→ **Extrait du texte**:
L'enfant-lumière a donc des pouvoirs, des capacités encore plus grandes de lire dans les pensées, mais c'est d'abord un enfant vrai, avec des réflexions et des émotions de son âge. Je pense d'ailleurs que Stephen King a innové dans le domaine du roman d'horreur pour adultes, en mettant en scène un gamin, non pas seulement comme victime ou accessoire du mal, mais comme acteur, comme personnage clé.

Avec l'enfance, King amène aussi le lecteur vers une émotion fondamentale de cette période de la vie où l'être humain est tellement vulnérable. La peur, entière, celle qui ne peut pas être amoindrie par un raisonnement que l'enfant n'a pas encore acquis. La peur de ce qui se cache dans le noir, la peur des monstres et des choses qui font tromal...

→ **Liste présentée**:

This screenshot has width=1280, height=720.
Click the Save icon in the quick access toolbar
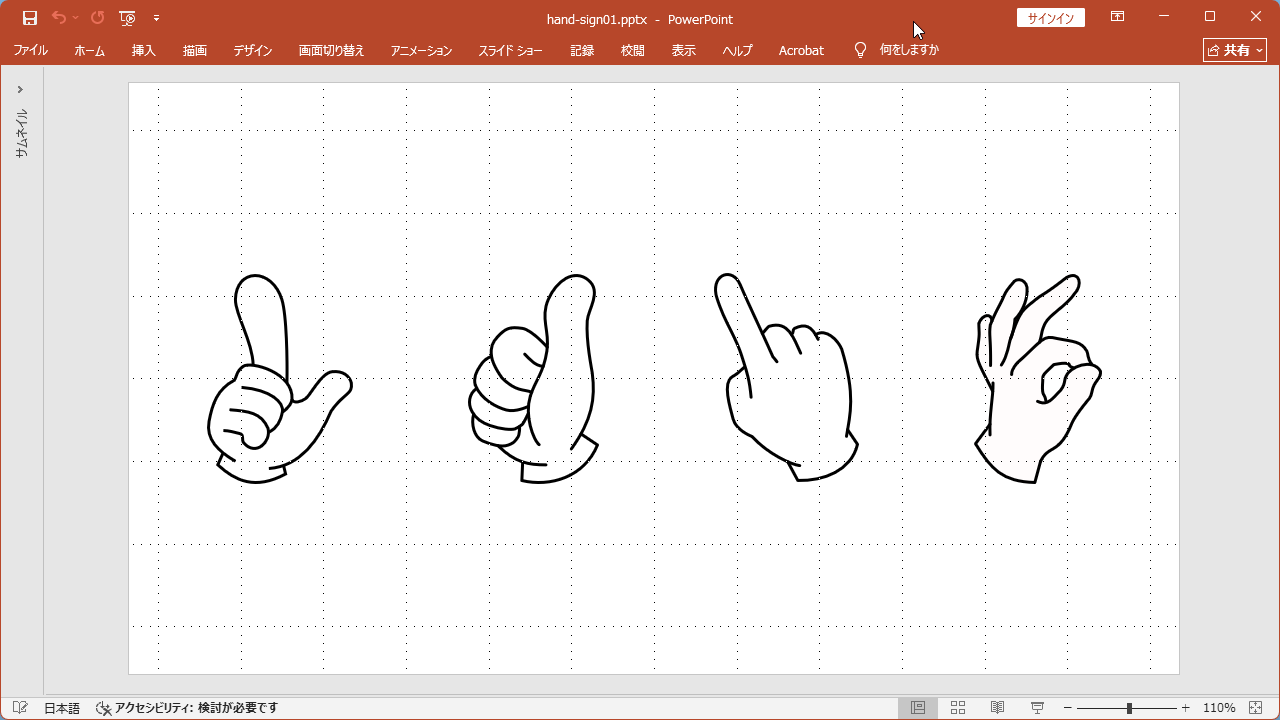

...

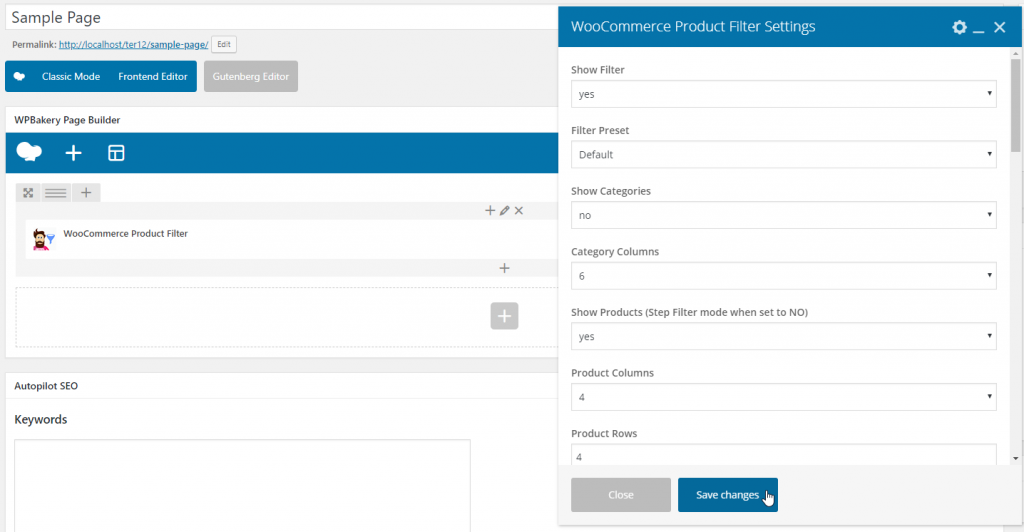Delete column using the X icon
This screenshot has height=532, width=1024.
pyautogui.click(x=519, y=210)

---

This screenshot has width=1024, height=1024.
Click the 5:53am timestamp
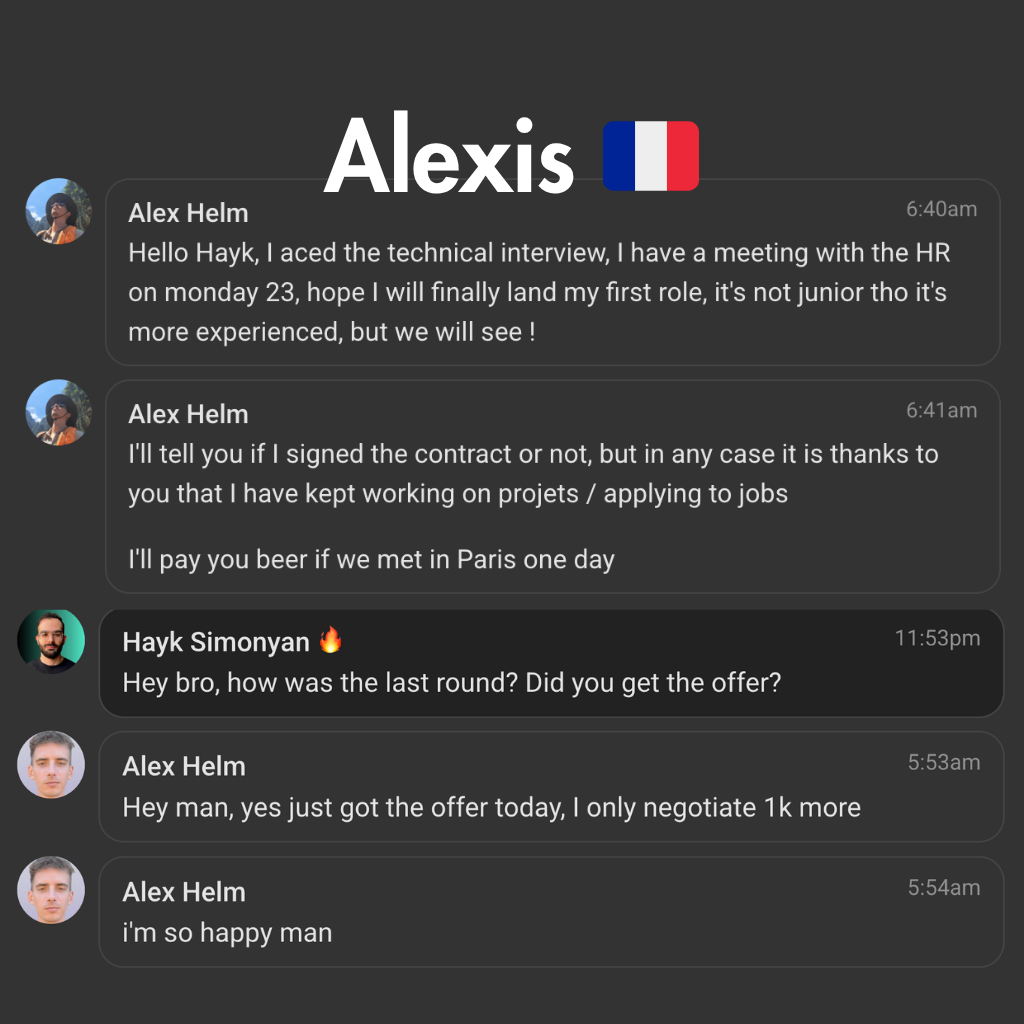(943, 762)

→ **Consigne**: Recopiez intégralement l'extrait sur l'enfance dans les romans de Stephen King, sans en modifier un seul mot.

→ **Corrigé**:
L'enfant-lumière a donc des pouvoirs, des capacités encore plus grandes de lire dans les pensées, mais c'est d'abord un enfant vrai, avec des réflexions et des émotions de son âge. Je pense d'ailleurs que Stephen King a innové dans le domaine du roman d'horreur pour adultes, en mettant en scène un gamin, non pas seulement comme victime ou accessoire du mal, mais comme acteur, comme personnage clé.

Avec l'enfance, King amène aussi le lecteur vers une émotion fondamentale de cette période de la vie où l'être humain est tellement vulnérable. La peur, entière, celle qui ne peut pas être amoindrie par un raisonnement que l'enfant n'a pas encore acquis. La peur de ce qui se cache dans le noir, la peur des monstres et des choses qui font tromal...